Как и прежде, в коридоре тикают часы. Слышится дыхание медиума, теперь уже более глубокое и полное. Как и прежде, время от времени мелькают огни проезжающих экипажей, и как же мы им радуемся. Через какую бездну мы перекидываем мост! На одном краю — приподнятая пелена вечности, на другом — Лондон с его экипажами. Стол напружился могучей силой. Он ровно, плавно раскачивался, послушно подчиняясь лёгкому нажиму наших пальцев. В нём что-то стучало, скрипело, стреляло залпами и отдельными выстрелами, словно бы трещал хворост в весело горящем костре, который развели морозной ночью.
— Какой огромной силы дух явился, — сказал француз. — Посмотрите на поверхность стола!
Я-то решил, что у меня просто галлюцинация, но теперь этот феномен увидели все. Над столом переливалось зеленовато-жёлтое свечение — вернее, даже не свечение, а светоносный мерцающий туман. Он клубился волнами, колыхался прозрачными зыблющимися складками, свивался змеиными кольцами, как дым. И в этом зловещем свете я видел на столе белые квадратные руки медиума-француза.

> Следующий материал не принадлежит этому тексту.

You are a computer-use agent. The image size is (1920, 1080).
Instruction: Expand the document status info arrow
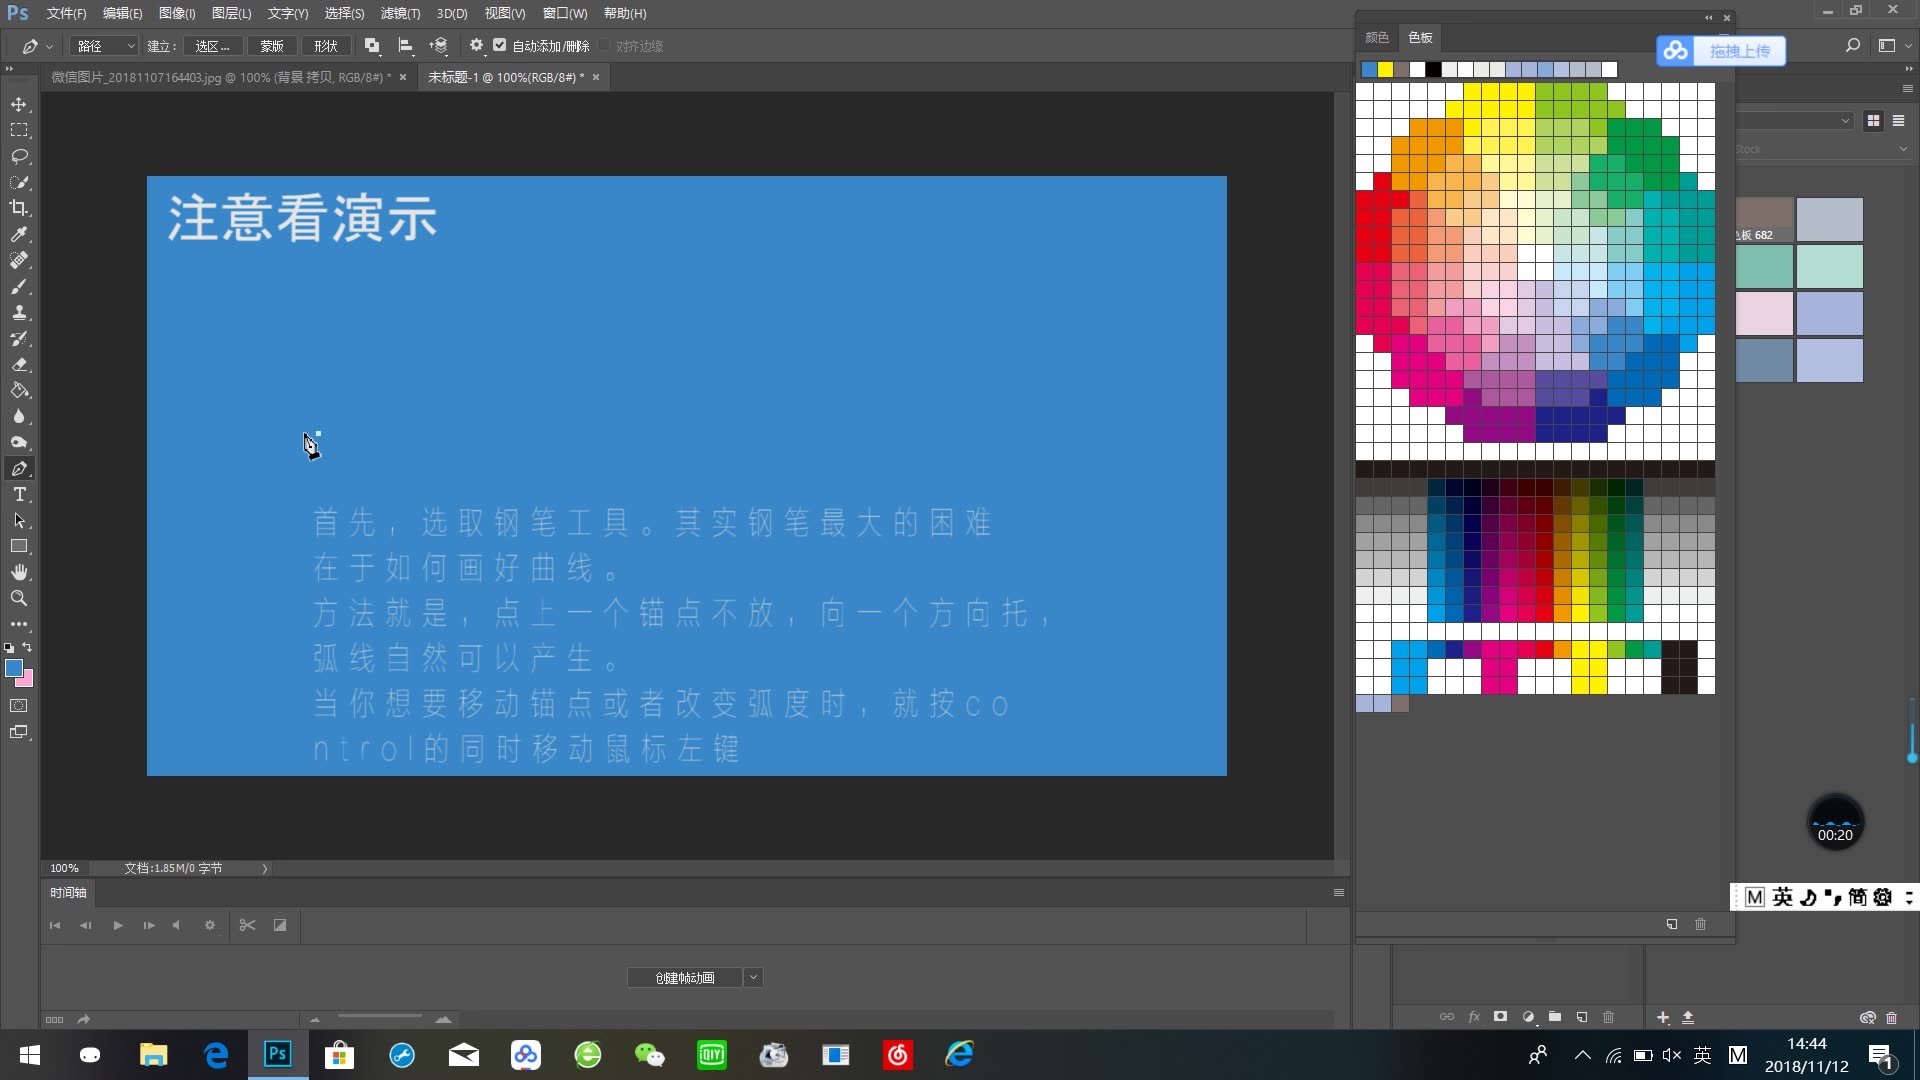(x=265, y=869)
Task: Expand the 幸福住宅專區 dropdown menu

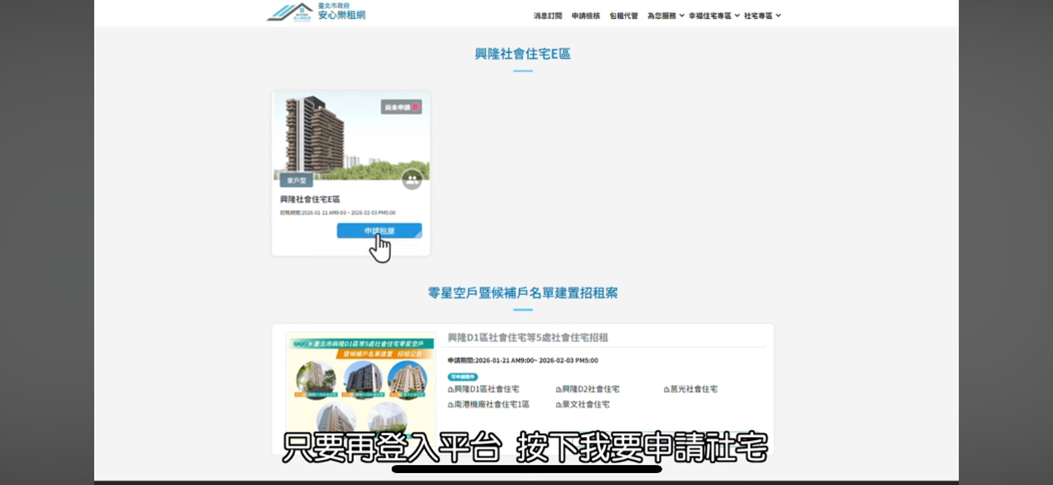Action: click(x=714, y=16)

— Великолепно! — воскликнул он. — Потрясающе!
— Будем называть буквы? — спросил Мойр.
— Ну что вы, зачем? Есть несравненно более тонкие приёмы, — возразил наш гость. — Вертеть стол, перебирая все буквы алфавита, — нет, это слишком примитивно; с таким медиумом, как мадам, мы сделаем кое-что и получше.
— «Да, вы сделаете кое-что и получше», — подтвердил чей-то голос.
— Кто это? Кто сказал эти слова? Вы, Маркем?
— Нет, я молчал.
— Эти слова произнесла мадам.
— Но голос был не её.
— Это вы сказали, миссис Деламир?
— «Говорит не медиум, а дух, который использует органы речи медиума», — произнёс всё тот же странный глубокий голос.